Right now, we don’t support the built-in HBase replication. The major problem here is that the replication mechanism are not pluggable, making it impossible to use the same Custom KeyValue mechanisms that we previously employed. This is not an insurmountable change (and plays well with much of the current work on the HBase internals already being done in the community), but merely one that takes time.

Also, as mentioned above, we end up putting a lot of load on each Region - it has to build up all the index updates and write them to the other tables, all while doing all its usual work. This is could slow us down a little bit. Alternatively, we could use the same WALEdit/IndexedKeyValue mechanism but just provide a locking mechanism on the WAL. The client is required to make the index updates after making the indexed Mutation to the primary table - all the server does is ensure that we don’t roll the WAL until the index updates have been made. While this sounds great, it introduces a lot more complexity around when to trigger failures and managing client writes concurrently with the WAL.

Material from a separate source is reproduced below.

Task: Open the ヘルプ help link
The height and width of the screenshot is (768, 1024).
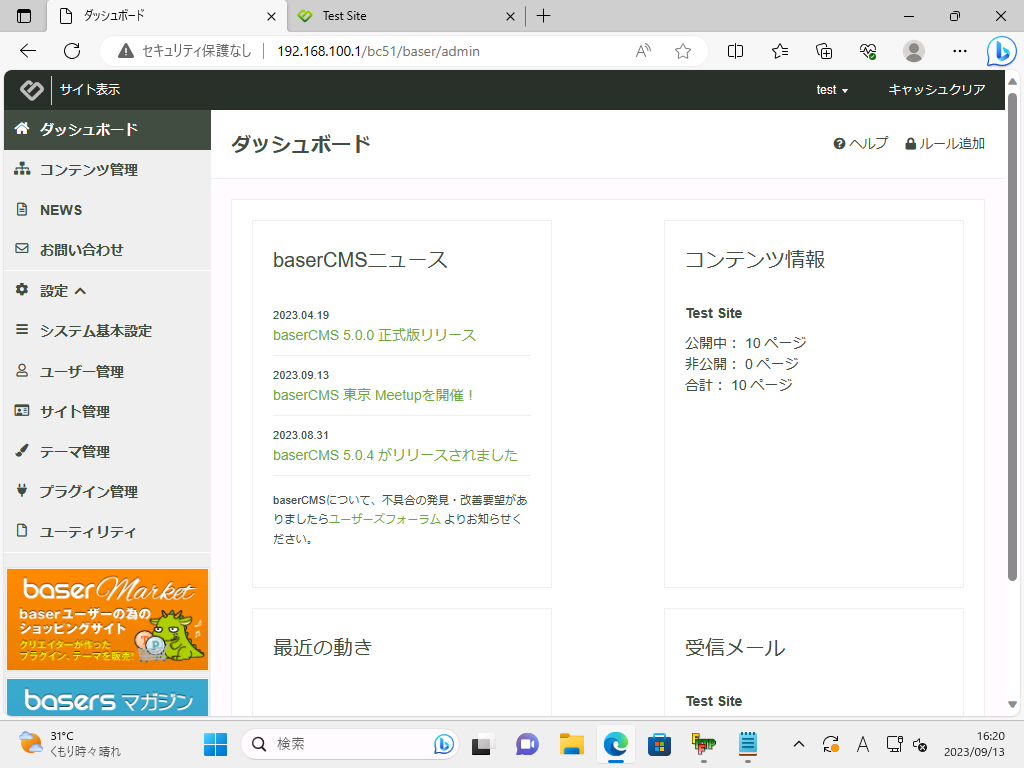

There have been a lot of discussion and work around secondary indexes over the last few years. Everyone wants it, but no one is willing to give up certain things (speed, traditional ACID, HBase features) to get secondary indexing. We aren’t proposing that this solution is a one-size fits all; if you need full consistency between indexes and the primary table, then this won’t be enough. However, if you are already using HBase and willing to continue those semantics, hbase-index provides an easy framework to build your own indicies.

By leveraging a RegionObserver that creates custom KeyValues we can be sure all updates are stored into the WAL, giving us the expected durability. This coprocessor then also makes the index updates and fails the server if we cannot make them, triggering a WAL replay and another attempt to update the index. While a bit drastic, these ‘fail hard’ semantics make it difficult to avoid seeing an error - quickly alerting when your index table is misconfigured.

This isn’t a vaporware, the code is already out there [on github] and support is coming to Phoenix. Think this stuff is cool? Then we would love to have you comment on the project or even write some code!


Now the careful reader will have noticed one glaring omission in this blog post - how do you actual maintain the index in a way that makes sense? We mention an IndexBuilder, but not how you would use it. hbase-index comes with a very simple implementation of an IndexBuilder - merely how one would create and publish updaets to the index. However, this example doesn’t cover how it would translate to scanning; in fact, it translates very poorly - there is no index cleanup and makes it very difficult to reason about at scan time.

This is not to say its not possible to create a fully-covered index using the IndexBuilder model. However, it starts to get somewhat complex (a future blog post) - you have do deal with data table lookups and managing which index elements can be be deleted at which timestamps.